►

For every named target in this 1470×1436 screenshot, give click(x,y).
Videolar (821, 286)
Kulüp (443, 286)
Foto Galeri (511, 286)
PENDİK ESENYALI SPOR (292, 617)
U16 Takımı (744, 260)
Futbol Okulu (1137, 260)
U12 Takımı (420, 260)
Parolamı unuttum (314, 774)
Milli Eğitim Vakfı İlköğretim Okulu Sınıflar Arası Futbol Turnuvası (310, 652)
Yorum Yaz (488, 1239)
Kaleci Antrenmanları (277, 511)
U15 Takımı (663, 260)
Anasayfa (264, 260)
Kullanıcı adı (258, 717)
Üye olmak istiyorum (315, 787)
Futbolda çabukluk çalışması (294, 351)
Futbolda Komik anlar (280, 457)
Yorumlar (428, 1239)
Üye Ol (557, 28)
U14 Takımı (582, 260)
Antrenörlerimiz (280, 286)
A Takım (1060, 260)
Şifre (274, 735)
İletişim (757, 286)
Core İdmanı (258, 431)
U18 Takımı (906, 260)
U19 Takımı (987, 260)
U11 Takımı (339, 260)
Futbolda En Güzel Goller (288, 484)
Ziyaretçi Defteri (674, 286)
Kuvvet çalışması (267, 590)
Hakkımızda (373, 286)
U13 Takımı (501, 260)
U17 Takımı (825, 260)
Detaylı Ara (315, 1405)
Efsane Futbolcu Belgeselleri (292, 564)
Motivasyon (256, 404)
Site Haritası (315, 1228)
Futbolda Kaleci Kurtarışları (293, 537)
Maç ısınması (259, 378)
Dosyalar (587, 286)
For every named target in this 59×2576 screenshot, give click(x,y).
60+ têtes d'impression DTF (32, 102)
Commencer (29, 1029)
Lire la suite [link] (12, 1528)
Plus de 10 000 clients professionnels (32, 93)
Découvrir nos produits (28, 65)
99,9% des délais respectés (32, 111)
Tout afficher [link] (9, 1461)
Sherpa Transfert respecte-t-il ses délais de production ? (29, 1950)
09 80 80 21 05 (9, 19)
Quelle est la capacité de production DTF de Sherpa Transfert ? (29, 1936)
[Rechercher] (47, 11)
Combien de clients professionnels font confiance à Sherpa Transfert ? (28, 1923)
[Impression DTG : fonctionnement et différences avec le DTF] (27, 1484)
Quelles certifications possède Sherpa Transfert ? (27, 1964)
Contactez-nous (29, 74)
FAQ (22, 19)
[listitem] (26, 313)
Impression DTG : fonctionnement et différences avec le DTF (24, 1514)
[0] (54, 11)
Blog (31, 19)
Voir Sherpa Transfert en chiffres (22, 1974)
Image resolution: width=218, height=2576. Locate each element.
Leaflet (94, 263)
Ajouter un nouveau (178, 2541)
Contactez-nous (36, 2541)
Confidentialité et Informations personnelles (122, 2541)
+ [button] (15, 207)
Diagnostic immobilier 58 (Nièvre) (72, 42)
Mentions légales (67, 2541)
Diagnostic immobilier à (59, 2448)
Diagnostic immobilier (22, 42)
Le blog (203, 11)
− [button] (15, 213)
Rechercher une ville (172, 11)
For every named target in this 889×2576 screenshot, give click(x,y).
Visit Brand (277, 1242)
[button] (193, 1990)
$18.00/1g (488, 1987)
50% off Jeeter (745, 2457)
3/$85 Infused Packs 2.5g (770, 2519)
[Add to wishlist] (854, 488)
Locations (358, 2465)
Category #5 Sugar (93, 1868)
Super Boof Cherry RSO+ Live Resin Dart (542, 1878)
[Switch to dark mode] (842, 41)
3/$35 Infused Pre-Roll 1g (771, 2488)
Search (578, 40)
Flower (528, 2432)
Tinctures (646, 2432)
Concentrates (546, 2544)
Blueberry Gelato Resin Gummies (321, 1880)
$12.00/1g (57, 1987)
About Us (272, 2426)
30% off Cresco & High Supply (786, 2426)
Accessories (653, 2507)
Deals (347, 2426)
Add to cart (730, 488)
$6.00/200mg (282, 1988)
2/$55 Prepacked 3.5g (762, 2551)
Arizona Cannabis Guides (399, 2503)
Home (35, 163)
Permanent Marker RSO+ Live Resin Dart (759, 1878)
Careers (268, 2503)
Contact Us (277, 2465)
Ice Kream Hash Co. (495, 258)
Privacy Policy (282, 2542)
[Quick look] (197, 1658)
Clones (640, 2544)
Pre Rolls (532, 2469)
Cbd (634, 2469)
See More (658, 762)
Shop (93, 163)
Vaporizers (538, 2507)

◄

= Aim of the exercise =
Through the line that contains "U13 Takımı (501, 260)", copy the material above exactly, beginning at its first line and including nothing more.

= Solution to this task =
For every named target in this 1470×1436 screenshot, give click(x,y).
Videolar (821, 286)
Kulüp (443, 286)
Foto Galeri (511, 286)
PENDİK ESENYALI SPOR (292, 617)
U16 Takımı (744, 260)
Futbol Okulu (1137, 260)
U12 Takımı (420, 260)
Parolamı unuttum (314, 774)
Milli Eğitim Vakfı İlköğretim Okulu Sınıflar Arası Futbol Turnuvası (310, 652)
Yorum Yaz (488, 1239)
Kaleci Antrenmanları (277, 511)
U15 Takımı (663, 260)
Anasayfa (264, 260)
Kullanıcı adı (258, 717)
Üye olmak istiyorum (315, 787)
Futbolda çabukluk çalışması (294, 351)
Futbolda Komik anlar (280, 457)
Yorumlar (428, 1239)
Üye Ol (557, 28)
U14 Takımı (582, 260)
Antrenörlerimiz (280, 286)
A Takım (1060, 260)
Şifre (274, 735)
İletişim (757, 286)
Core İdmanı (258, 431)
U18 Takımı (906, 260)
U19 Takımı (987, 260)
U11 Takımı (339, 260)
Futbolda En Güzel Goller (288, 484)
Ziyaretçi Defteri (674, 286)
Kuvvet çalışması (267, 590)
Hakkımızda (373, 286)
U13 Takımı (501, 260)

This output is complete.